Community Design Center Recognized by Fast Company for Homeless Transition Village
The New Beginnings Homeless Transition Village has been recognized with an Honorable Mention in the Social Good category in Fast Company's 2019 Innovation by Design Awards.
FAYETTEVILLE, Ark. – A project by the University of Arkansas Community Design Center and its collaborators earned recognition in Fast Company's 2019 Innovation by Design Awards. The "New Beginnings Homeless Transition Village: A Permittable Settlement Pattern" was awarded an Honorable Mention in the Social Good category.
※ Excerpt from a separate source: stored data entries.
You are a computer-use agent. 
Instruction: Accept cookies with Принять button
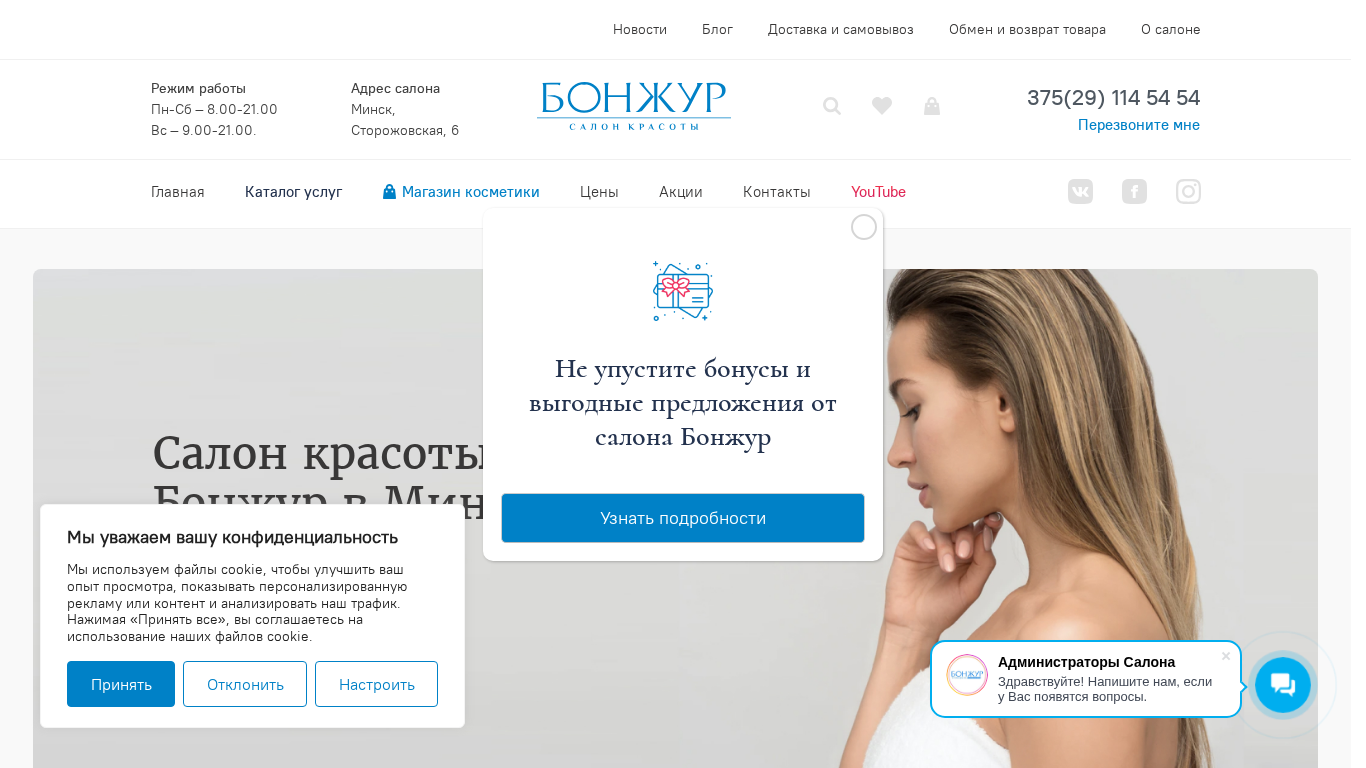121,684
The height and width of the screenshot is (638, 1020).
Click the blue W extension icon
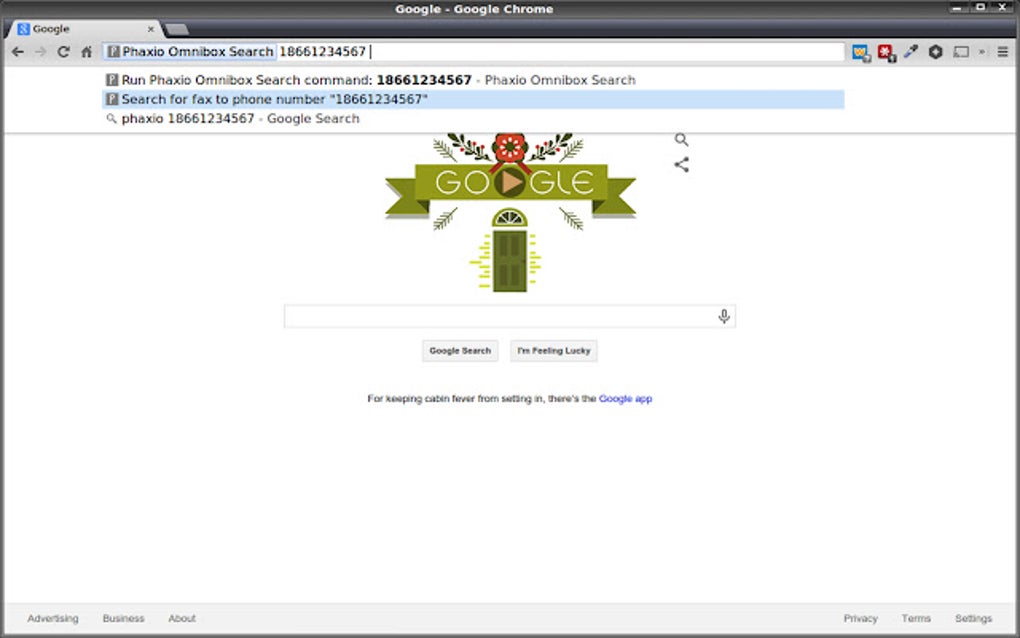(861, 51)
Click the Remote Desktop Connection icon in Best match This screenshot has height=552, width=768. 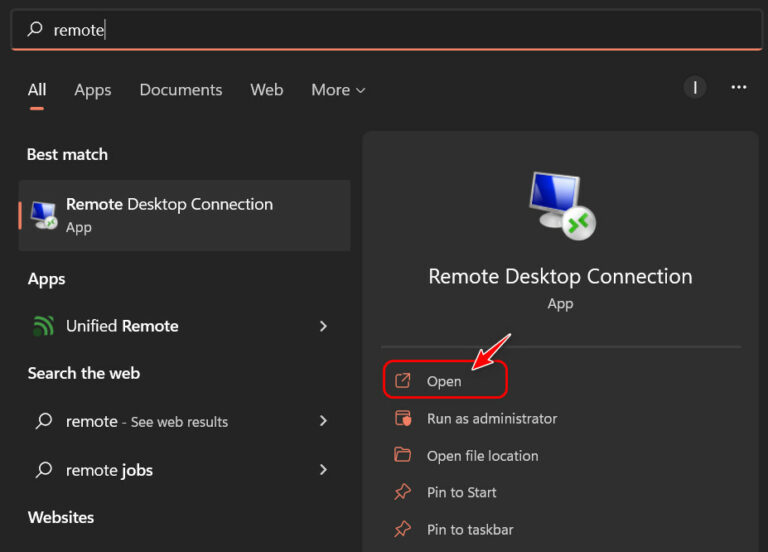[44, 215]
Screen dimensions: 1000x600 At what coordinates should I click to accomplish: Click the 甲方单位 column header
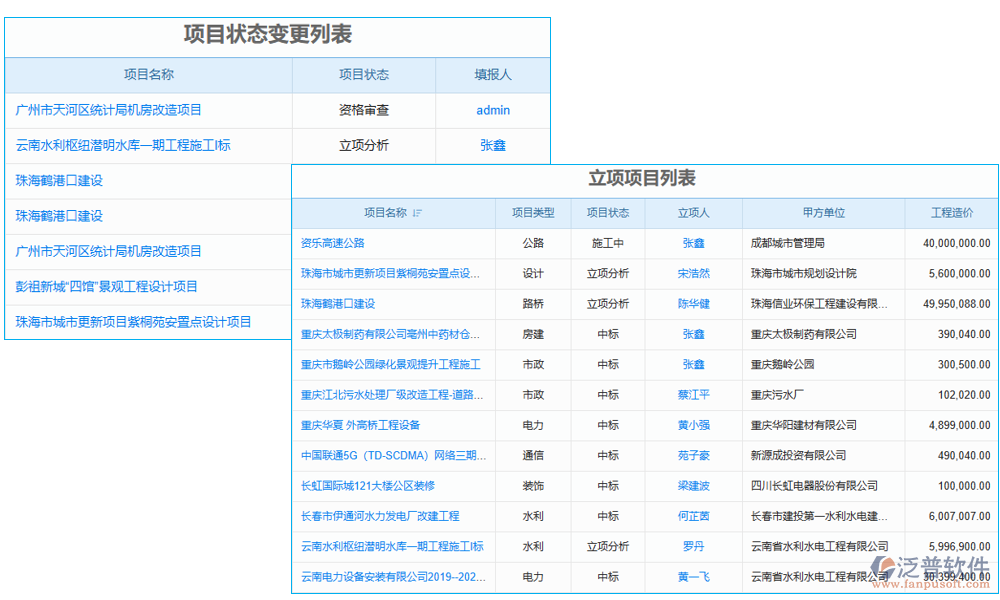click(820, 214)
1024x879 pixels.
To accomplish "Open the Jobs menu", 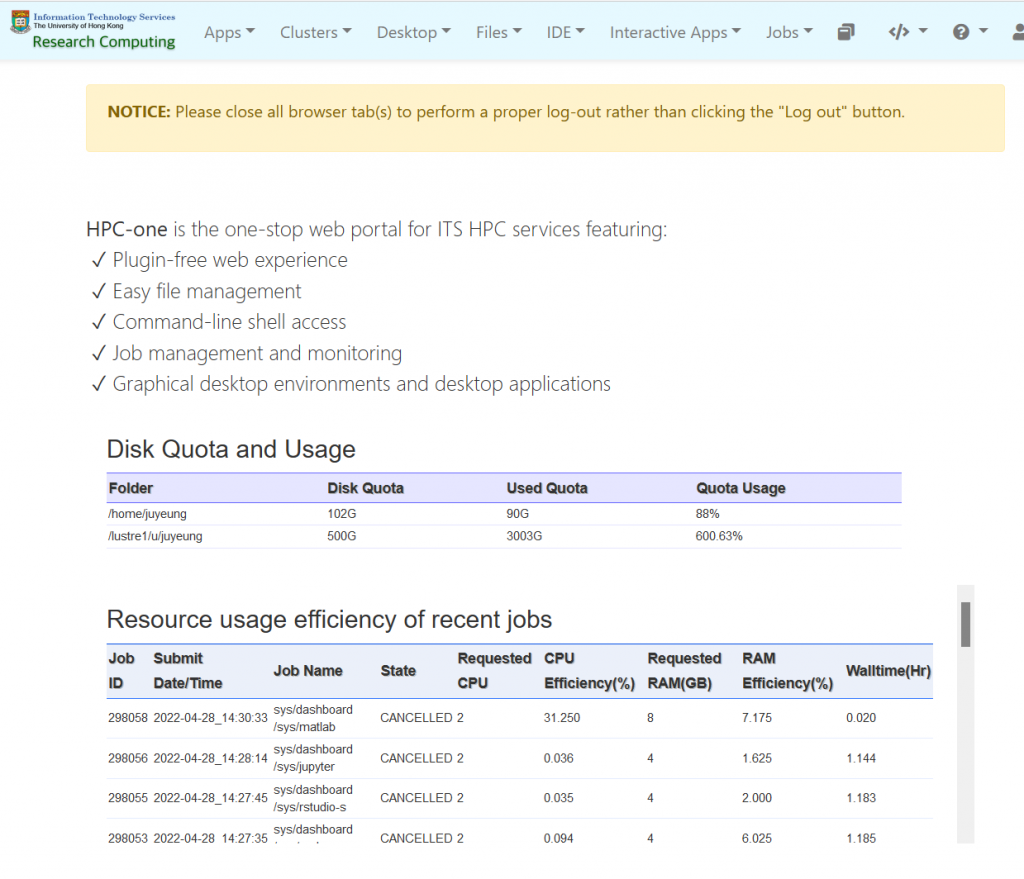I will [789, 32].
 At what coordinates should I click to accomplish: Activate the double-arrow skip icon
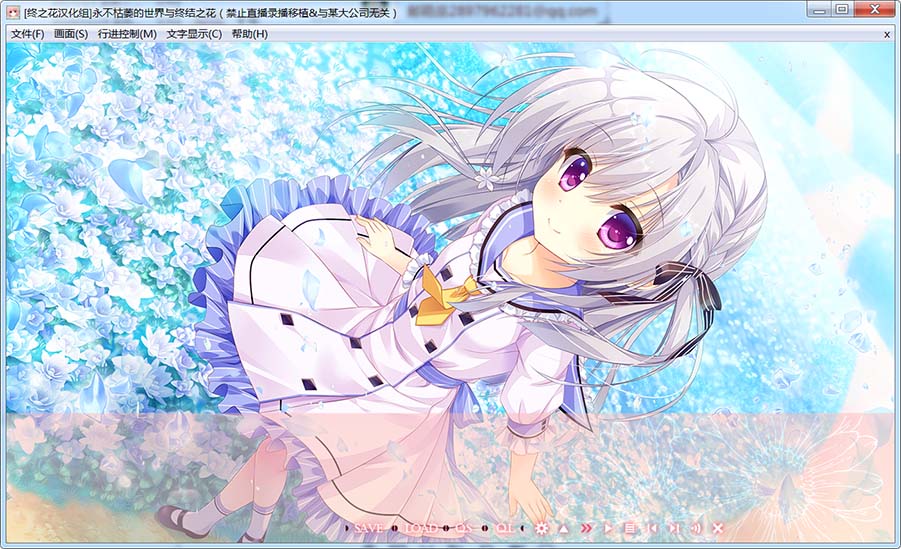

New Beginnings is a transitional housing village in Fayetteville for homeless singles who have insufficient wages and lack access to affordable housing. The complex is designed as a pop-up camp that is compliant with a provisional city permit that only allows temporary structures, providing individuals with an ecologically sustainable stepping stone back to formal housing.
The Community Design Center is an outreach program of the Fay Jones School of Architecture and Design.
"Our village prototype for New Beginnings has allowed us to receive permitting from the city of Fayetteville for a land use and housing type that is otherwise nonconforming in cities," said Steve Luoni, director of the Community Design Center. "The prototype also assists other housing providers struggling to establish housing for homeless in city centers where essential services and employment opportunities are located. Currently, similar projects for homeless populations are constructed in unincorporated areas to escape municipal regulations, disconnecting them from community and opportunity."
Luoni is also a Distinguished Professor and the Steven L. Anderson Chair in Architecture and Urban Studies in the Fay Jones School.
The design for the complex combines individual weatherized sleeping units, a secure perimeter and a 150-foot-long "community porch" for shared services such as cooking, bathing and sanitation facilities. The community porch also provides gathering space and social work offices. The components of the village are designed for disassembly and reuse, avoiding the discard of material in a landfill.
The project was granted a five-year conditional approval by the city of Fayetteville. A formal groundbreaking on the site of a former tent city took place in April 2019. The village is expected to be operational for the coming winter.
Twenty single homeless people will be able to live in the village for six-month terms, receiving both shelter and comprehensive social services. The goal is to support them in stabilizing their lives and transitioning to permanent housing.
New Beginnings was commissioned by Serve Northwest Arkansas, a regional group working to address homelessness and poverty through a shelter-first approach. Kevin Fitzpatrick, University Professor and Jones Chair in Community in the J. William Fulbright College of Arts and Sciences, served as client and programing consultant for the project.
Other team members include Steve L. Marshall, of The Marshall Group of NWA (construction management); John Langham, AIA, LEED AP, of WER Architects/Planners (architect of record); Leslie Tabor (landscape architect); Neal Morrison, PE, of Morrison-Shipley Engineers, Inc. (civil engineer); Richard M. Welcher, P.E., of Tatum-Smith Engineers, Inc. (structural engineer); and Omni Engineers (MEP engineer).
The Innovation by Design Awards honor creative work at the intersection of design, business and innovation. Fast Company editors and writers spend a year researching and reviewing applicants for the annual awards. This year's applicant pool was the most competitive ever, with more than 4,300 entries.
The project will be featured online and in the October issue of Fast Company magazine. The honorees will also be recognized during Fast Company's Innovation Festival in New York, planned for Nov. 4-8.